▶ _THE PROBLEM_:
Send every record back word for word.

▶ _GIVEN RECORDS_:
+ + + + +
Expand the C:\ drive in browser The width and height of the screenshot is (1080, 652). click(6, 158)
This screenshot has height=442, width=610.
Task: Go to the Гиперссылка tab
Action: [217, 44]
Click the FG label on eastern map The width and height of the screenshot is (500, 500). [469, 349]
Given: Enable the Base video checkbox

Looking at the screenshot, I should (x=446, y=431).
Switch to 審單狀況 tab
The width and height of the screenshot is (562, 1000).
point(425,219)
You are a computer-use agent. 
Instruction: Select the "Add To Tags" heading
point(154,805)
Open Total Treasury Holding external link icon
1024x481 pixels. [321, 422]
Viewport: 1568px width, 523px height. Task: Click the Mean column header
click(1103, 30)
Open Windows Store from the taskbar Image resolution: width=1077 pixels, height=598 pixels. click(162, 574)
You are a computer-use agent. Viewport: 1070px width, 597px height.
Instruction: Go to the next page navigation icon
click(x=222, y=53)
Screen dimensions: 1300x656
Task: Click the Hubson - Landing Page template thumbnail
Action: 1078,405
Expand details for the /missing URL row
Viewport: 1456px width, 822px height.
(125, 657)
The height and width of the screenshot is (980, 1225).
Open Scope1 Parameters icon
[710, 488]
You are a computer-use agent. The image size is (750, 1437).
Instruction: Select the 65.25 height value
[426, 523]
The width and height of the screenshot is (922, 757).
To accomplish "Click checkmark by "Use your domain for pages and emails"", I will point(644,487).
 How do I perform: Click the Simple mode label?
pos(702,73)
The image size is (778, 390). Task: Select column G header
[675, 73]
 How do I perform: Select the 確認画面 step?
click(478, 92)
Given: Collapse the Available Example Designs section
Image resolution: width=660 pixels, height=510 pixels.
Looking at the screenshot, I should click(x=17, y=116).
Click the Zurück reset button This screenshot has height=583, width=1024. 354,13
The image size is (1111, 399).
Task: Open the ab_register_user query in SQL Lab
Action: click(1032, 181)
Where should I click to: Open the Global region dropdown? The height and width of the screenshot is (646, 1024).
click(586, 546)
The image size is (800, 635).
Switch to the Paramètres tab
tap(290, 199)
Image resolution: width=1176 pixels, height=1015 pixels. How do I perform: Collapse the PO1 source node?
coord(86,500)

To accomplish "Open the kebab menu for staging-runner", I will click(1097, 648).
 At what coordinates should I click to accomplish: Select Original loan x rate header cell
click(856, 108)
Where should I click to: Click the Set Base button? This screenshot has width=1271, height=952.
+ + + + +
▶ _RESPONSE FOR THIS EXERCISE_:
Expand the C:\ drive in browser The width and height of the screenshot is (1080, 652). click(6, 158)
This screenshot has height=442, width=610.
Task: Go to the Гиперссылка tab
Action: [217, 44]
Click the FG label on eastern map The width and height of the screenshot is (500, 500). [469, 349]
Given: Enable the Base video checkbox

Looking at the screenshot, I should (x=446, y=431).
Switch to 審單狀況 tab
The width and height of the screenshot is (562, 1000).
point(425,219)
You are a computer-use agent. 
Instruction: Select the "Add To Tags" heading
point(154,805)
Open Total Treasury Holding external link icon
1024x481 pixels. [321, 422]
Viewport: 1568px width, 523px height. Task: Click the Mean column header
click(1103, 30)
Open Windows Store from the taskbar Image resolution: width=1077 pixels, height=598 pixels. click(162, 574)
You are a computer-use agent. Viewport: 1070px width, 597px height.
Instruction: Go to the next page navigation icon
click(x=222, y=53)
Screen dimensions: 1300x656
Task: Click the Hubson - Landing Page template thumbnail
Action: 1078,405
Expand details for the /missing URL row
Viewport: 1456px width, 822px height.
(125, 657)
The height and width of the screenshot is (980, 1225).
Open Scope1 Parameters icon
[710, 488]
You are a computer-use agent. The image size is (750, 1437).
Instruction: Select the 65.25 height value
[426, 523]
The width and height of the screenshot is (922, 757).
To accomplish "Click checkmark by "Use your domain for pages and emails"", I will point(644,487).
 How do I perform: Click the Simple mode label?
pos(702,73)
The image size is (778, 390). Task: Select column G header
[675, 73]
 How do I perform: Select the 確認画面 step?
click(478, 92)
Given: Collapse the Available Example Designs section
Image resolution: width=660 pixels, height=510 pixels.
Looking at the screenshot, I should click(x=17, y=116).
Click the Zurück reset button This screenshot has height=583, width=1024. 354,13
The image size is (1111, 399).
Task: Open the ab_register_user query in SQL Lab
Action: click(1032, 181)
Where should I click to: Open the Global region dropdown? The height and width of the screenshot is (646, 1024).
click(586, 546)
The image size is (800, 635).
Switch to the Paramètres tab
tap(290, 199)
Image resolution: width=1176 pixels, height=1015 pixels. How do I perform: Collapse the PO1 source node?
coord(86,500)

To accomplish "Open the kebab menu for staging-runner", I will click(1097, 648).
 At what coordinates should I click to accomplish: Select Original loan x rate header cell
click(856, 108)
Where should I click to: Click the Set Base button? This screenshot has width=1271, height=952.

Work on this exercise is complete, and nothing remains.